Collected data
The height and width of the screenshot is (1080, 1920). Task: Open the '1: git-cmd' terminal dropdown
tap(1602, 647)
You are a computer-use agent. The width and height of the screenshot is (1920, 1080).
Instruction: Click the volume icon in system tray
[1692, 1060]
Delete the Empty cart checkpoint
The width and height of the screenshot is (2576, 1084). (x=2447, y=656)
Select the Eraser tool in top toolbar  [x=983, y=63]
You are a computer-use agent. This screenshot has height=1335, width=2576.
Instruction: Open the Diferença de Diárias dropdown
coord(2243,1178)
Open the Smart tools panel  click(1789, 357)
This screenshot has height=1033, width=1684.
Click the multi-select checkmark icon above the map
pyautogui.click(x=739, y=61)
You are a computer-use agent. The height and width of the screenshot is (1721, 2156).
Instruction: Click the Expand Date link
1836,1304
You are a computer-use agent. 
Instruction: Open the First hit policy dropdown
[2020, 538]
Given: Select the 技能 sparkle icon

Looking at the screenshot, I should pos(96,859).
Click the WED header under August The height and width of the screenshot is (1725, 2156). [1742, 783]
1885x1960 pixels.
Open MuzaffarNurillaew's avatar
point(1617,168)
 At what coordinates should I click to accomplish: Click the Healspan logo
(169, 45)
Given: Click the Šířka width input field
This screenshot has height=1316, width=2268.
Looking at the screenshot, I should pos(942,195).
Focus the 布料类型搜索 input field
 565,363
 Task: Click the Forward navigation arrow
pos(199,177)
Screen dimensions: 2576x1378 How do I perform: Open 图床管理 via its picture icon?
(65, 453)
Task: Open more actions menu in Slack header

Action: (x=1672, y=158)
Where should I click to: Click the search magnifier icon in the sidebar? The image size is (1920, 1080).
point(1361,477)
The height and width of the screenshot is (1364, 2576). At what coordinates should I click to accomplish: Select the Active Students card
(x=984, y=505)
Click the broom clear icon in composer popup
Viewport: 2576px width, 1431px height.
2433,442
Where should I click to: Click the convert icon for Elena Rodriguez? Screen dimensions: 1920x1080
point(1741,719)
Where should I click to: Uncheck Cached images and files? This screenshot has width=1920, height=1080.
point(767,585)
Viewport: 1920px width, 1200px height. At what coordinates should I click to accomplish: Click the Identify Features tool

### WHAT TO WORK ON
Leaving no line out, return the data above verbatim.

### EXPECTED ANSWER
The height and width of the screenshot is (1080, 1920). Task: Open the '1: git-cmd' terminal dropdown
tap(1602, 647)
You are a computer-use agent. The width and height of the screenshot is (1920, 1080).
Instruction: Click the volume icon in system tray
[1692, 1060]
Delete the Empty cart checkpoint
The width and height of the screenshot is (2576, 1084). (x=2447, y=656)
Select the Eraser tool in top toolbar  [x=983, y=63]
You are a computer-use agent. This screenshot has height=1335, width=2576.
Instruction: Open the Diferença de Diárias dropdown
coord(2243,1178)
Open the Smart tools panel  click(1789, 357)
This screenshot has height=1033, width=1684.
Click the multi-select checkmark icon above the map
pyautogui.click(x=739, y=61)
You are a computer-use agent. The height and width of the screenshot is (1721, 2156).
Instruction: Click the Expand Date link
1836,1304
You are a computer-use agent. 
Instruction: Open the First hit policy dropdown
[2020, 538]
Given: Select the 技能 sparkle icon

Looking at the screenshot, I should pos(96,859).
Click the WED header under August The height and width of the screenshot is (1725, 2156). [1742, 783]
1885x1960 pixels.
Open MuzaffarNurillaew's avatar
point(1617,168)
 At what coordinates should I click to accomplish: Click the Healspan logo
(169, 45)
Given: Click the Šířka width input field
This screenshot has height=1316, width=2268.
Looking at the screenshot, I should pos(942,195).
Focus the 布料类型搜索 input field
 565,363
 Task: Click the Forward navigation arrow
pos(199,177)
Screen dimensions: 2576x1378 How do I perform: Open 图床管理 via its picture icon?
(65, 453)
Task: Open more actions menu in Slack header

Action: (x=1672, y=158)
Where should I click to: Click the search magnifier icon in the sidebar? The image size is (1920, 1080).
point(1361,477)
The height and width of the screenshot is (1364, 2576). At what coordinates should I click to accomplish: Select the Active Students card
(x=984, y=505)
Click the broom clear icon in composer popup
Viewport: 2576px width, 1431px height.
2433,442
Where should I click to: Click the convert icon for Elena Rodriguez? Screen dimensions: 1920x1080
point(1741,719)
Where should I click to: Uncheck Cached images and files? This screenshot has width=1920, height=1080.
point(767,585)
Viewport: 1920px width, 1200px height. At what coordinates should I click to accomplish: Click the Identify Features tool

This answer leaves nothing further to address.